# Sleep and Dreams > Research >  >  Exploration of the Dream Guides Phenomenon - lucidmax15895's Research Project

## Max ツ

Hello all,

Recently, there has been a lot of discussion about dream guides and such. Most newcomers and also some regular members are particularly interested in dream guides. 
My aim is to gather experienced members of the Dream Views forum that have found their dream guide, and are fairly sure that they can contact or communicate with them in their lucid dreams, so that we can find about more about dream guides, their nature, personality, causes, and the reason behind their appearances.
I hope that this quest will help in the advancement of dream science. As of yet, I didn't see any post regarding the investigation of dream guides. Please put forward your experiences with your dream guides, so that we can perhaps derive a solid and sensible reason behind the phenomenon.

What do I have to do?

Find your dream guide.

Since this project is aiming to find out more about dream guides, it is better if we have more members that already have found their dream guides. However, you are welcome to try nevertheless.

Learn to successfully communicate with it.

It will be hard to ask your dream guide about itself if you can not communicate with it, so it's better to first establish a successful relationship with your dream guide. Practice having talks with it, and, if possible, get it to appear in at least five or more dreams before attempting this.

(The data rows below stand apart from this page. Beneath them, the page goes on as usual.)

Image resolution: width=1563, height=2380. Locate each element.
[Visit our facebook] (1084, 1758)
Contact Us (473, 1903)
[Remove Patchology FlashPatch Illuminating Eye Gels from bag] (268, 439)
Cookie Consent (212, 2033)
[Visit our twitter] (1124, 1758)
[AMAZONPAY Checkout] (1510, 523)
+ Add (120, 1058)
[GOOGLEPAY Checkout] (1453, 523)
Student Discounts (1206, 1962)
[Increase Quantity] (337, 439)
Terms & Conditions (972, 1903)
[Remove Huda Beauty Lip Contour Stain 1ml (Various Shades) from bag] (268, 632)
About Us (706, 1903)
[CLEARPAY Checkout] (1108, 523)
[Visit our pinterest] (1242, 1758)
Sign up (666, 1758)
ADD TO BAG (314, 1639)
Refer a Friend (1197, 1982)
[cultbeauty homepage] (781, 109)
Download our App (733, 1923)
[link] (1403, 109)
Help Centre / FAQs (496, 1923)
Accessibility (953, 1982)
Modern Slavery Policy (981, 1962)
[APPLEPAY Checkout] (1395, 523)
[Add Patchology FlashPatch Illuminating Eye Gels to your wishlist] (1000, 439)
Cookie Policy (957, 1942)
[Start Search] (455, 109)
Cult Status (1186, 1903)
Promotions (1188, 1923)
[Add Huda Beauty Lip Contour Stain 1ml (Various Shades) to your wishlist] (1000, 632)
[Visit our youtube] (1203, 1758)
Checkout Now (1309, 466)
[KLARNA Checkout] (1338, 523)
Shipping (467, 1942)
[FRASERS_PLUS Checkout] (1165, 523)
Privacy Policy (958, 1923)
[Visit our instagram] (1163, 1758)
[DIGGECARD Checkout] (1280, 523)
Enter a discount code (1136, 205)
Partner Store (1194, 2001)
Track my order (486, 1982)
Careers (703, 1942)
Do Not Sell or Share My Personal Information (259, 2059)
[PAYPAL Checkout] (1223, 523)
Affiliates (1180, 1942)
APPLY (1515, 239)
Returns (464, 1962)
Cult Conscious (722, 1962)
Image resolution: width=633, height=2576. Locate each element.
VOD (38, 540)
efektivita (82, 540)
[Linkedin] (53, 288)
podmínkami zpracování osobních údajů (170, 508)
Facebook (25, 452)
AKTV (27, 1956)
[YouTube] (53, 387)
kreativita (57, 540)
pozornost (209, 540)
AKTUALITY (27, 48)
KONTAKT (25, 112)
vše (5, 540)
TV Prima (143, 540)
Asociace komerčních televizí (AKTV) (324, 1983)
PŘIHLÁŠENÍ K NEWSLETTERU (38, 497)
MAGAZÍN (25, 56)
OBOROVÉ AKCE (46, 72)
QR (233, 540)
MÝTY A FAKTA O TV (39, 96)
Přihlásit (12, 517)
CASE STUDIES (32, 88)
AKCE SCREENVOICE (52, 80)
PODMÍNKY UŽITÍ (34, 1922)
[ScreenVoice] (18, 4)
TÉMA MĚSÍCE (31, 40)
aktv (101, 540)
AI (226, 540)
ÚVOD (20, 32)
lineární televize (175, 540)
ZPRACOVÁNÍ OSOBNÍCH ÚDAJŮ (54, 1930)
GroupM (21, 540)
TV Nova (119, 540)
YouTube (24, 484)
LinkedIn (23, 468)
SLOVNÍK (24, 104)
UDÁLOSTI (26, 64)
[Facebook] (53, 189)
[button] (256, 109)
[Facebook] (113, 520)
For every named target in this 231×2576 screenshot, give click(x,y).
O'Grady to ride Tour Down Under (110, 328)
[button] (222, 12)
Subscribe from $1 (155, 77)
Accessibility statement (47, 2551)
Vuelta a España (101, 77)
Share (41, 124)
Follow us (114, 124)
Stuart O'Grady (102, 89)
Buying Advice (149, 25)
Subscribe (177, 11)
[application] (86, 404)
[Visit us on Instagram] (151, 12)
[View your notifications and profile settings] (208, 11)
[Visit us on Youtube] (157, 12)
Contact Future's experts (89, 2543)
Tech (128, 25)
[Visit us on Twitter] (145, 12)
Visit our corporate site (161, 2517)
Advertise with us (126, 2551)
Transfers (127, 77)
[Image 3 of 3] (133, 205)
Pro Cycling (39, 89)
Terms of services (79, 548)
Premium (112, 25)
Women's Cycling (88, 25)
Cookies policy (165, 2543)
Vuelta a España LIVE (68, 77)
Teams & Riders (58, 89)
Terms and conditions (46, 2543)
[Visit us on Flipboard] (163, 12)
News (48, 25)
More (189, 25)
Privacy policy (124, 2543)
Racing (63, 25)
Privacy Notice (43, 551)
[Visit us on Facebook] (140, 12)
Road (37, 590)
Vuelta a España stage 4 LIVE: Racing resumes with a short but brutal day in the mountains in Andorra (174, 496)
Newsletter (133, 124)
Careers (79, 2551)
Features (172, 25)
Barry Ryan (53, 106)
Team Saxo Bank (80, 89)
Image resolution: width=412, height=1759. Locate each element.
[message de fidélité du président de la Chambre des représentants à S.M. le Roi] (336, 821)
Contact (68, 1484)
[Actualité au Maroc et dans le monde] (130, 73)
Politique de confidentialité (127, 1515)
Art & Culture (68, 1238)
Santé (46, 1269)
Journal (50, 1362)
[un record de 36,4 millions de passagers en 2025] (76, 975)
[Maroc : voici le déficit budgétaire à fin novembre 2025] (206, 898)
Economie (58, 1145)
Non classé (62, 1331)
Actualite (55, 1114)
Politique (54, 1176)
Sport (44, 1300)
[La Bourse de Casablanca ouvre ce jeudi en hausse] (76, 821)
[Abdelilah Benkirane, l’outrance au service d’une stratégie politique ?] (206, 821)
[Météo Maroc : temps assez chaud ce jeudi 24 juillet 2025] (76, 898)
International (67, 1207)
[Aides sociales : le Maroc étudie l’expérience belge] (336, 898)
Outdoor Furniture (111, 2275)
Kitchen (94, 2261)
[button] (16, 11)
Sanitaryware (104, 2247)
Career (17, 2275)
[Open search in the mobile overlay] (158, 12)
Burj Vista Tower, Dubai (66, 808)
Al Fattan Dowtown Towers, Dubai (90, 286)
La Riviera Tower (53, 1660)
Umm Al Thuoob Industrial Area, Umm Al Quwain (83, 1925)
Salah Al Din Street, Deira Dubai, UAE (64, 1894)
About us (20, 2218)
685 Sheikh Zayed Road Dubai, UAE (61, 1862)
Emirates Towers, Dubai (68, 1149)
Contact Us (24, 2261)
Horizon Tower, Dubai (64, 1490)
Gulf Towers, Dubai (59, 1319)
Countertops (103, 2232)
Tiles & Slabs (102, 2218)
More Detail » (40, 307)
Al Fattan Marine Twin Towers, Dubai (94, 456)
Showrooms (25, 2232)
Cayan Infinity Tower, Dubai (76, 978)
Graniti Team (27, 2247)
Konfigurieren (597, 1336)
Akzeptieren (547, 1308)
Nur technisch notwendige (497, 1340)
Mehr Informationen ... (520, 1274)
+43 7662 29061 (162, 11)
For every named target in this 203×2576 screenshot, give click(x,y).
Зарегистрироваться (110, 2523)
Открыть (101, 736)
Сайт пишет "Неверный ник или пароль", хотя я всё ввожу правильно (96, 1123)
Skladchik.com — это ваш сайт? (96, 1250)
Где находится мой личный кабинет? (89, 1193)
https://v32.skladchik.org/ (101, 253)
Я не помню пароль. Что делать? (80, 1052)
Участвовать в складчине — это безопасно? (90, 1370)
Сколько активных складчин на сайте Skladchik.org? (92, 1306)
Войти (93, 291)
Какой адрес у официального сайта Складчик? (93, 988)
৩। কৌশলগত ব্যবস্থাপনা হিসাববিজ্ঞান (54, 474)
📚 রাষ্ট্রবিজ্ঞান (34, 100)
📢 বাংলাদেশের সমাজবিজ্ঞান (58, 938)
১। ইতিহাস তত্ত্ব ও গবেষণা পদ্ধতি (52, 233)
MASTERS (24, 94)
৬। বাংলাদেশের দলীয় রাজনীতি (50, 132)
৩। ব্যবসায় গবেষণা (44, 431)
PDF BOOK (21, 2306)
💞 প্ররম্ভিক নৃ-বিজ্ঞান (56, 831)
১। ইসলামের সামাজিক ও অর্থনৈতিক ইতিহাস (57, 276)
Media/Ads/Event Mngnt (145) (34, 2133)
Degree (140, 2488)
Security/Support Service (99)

Ask it the following questions.

1. Who are you?
2. Where do you come from?
3. Why are you here?
4. Are you a dream character?
5. How can you think for yourself? (optional)
6. How can you keep re-occurring?
7. How do you exist?
8. Are you a part of my subconscious.

Any any other general question you can think of, that will help us find out more about the nature of dream guides. If you have more suggestions, please post and I will add the here.

Share with us whatever response you get.

If you get a response from your dream guide, please post it here. I will also try my best to ask my dream guide about herself.


The aim.
After we have a considerable amount of responses, we can compare the results, and hopefully, derive some suitable explanation about the occurrence of dream guides. It doesn't matter if it takes you some time to get a response from your dream guide, the basic goal here is to collect responses from a range of different dream guides. Only one or two member will not be enough establish a solid fact, so please try and get some answers from your subconscious, if not your dream guide.



Lastly, if you have any suggestions for the improvement of the project itself OR it protocol, post them here. I would be glad to consider them, and I will edit this post if there is some promise in the suggestion you have offered.

Good luck, all!

----------